Quality Measure Initiative for Oakridge Health System: Improving Patient Satisfaction Measures
Patient experience and healthcare facilities are the critical quality component that helps in the evaluation of the performance of healthcare facilities that could potentially lead to bonuses or penalties. Patient experience alongside a reduction of per capita healthcare cost and the improvement of population health is considered an essential dimension of the healthcare industry (Al-Abri & Al-Balushi, 2014). It is therefore critical for Oakridge Health System to optimize its health operations and systems to improve performance quality. Although patient satisfaction cannot be used as a driver for outcomes, it can be a critical tool to balance the measure of products as it provides insights into the quality of services offered to patients (Flott et al., 2016). In that case; there are five key recommendations that Oakridge Health System can consider to significantly improve the experiences of patients:
 
1. Transition to value-based care.
Value-based care is a framework used in healthcare systems to incentivize caregivers by attaching payment or rewards on patient health search rewards or incentives can be capitation or fee-for-service approach (Salvatore et al., 2021). The goal of this model is to improve the quality of care and service delivery in a manner that improves patient health outcomes (Brown et al., 2022). It is therefore focused on making healthcare service delivery proactive rather than reactive and mitigating errors that may hamper positive health outcomes. Some of these critical components of value-based care that Oakridge Health System could consider are; broadening access to care; building a robust healthcare infrastructure; attaching rewards to care quality improvement; enhancing healthcare professionalism and leadership; designing shared and clear vision for facilities’ caregiving (O’Kane et al., 2021).
To achieve this, a consumer assessment on the Oakridge Health facilities systems and healthcare providers needs to be conducted through patient experience surveys. The surveys can be administered randomly to patients. They are required to give feedback on a number of areas that include; discharge information, communication about treatment and medicine, pain management, hygiene and a general environment of Oakridge Health Systems. Facilities, facility staff responsiveness, and clinicians communication.
 
2. Offering training on patient experience to care providers and staff.
Facilities staff need to understand the impact of care quality on patient experience in healthcare facilities. Although patients might not have formal medical training, the encounter and expertise can be confounded by multiple factors aligned to the expectations and priori desires (Wolf et al., 2021). If patients’ expectations are not met accordingly, patients feel discouraged.
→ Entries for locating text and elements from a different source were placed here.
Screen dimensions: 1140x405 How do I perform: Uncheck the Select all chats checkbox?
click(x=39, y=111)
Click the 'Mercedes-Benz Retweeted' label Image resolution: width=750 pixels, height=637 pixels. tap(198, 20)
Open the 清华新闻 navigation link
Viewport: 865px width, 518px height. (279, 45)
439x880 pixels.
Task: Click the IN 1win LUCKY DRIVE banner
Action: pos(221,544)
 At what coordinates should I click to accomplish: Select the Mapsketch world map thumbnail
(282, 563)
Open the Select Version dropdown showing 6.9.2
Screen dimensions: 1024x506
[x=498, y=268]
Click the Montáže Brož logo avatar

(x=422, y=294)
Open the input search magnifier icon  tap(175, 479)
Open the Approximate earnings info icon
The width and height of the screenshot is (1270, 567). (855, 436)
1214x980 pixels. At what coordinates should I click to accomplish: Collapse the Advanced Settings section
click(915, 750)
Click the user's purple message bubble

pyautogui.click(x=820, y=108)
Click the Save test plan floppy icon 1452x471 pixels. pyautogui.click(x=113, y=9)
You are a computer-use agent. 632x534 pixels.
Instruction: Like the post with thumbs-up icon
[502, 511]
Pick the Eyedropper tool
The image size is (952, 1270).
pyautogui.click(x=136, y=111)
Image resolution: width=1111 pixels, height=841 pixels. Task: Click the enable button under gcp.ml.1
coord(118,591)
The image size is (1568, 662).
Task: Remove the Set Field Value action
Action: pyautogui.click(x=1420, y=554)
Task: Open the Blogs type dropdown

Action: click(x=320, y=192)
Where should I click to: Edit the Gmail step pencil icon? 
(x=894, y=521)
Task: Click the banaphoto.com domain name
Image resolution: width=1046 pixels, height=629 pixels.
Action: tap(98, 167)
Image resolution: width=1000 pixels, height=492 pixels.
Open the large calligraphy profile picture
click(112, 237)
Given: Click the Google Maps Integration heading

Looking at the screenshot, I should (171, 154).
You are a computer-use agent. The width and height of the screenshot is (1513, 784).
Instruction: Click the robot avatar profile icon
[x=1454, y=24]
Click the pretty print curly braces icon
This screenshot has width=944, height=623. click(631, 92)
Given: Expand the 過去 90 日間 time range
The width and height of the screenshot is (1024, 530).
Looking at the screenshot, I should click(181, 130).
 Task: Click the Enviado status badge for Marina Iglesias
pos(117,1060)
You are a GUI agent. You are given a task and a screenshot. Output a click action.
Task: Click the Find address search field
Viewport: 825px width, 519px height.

In that case, training should focus both on the service quality, patient engagement, care coordination, healthcare assessment accuracy, improved data collection procedures, improved robustness of healthcare outcomes measurement approaches to ensure that information is collected promptly, and understanding emerging caregiving models (Mosadeghrad, 2014).
3. Use of healthcare analytics to understand staff satisfaction, systems alignment, and patient satisfaction.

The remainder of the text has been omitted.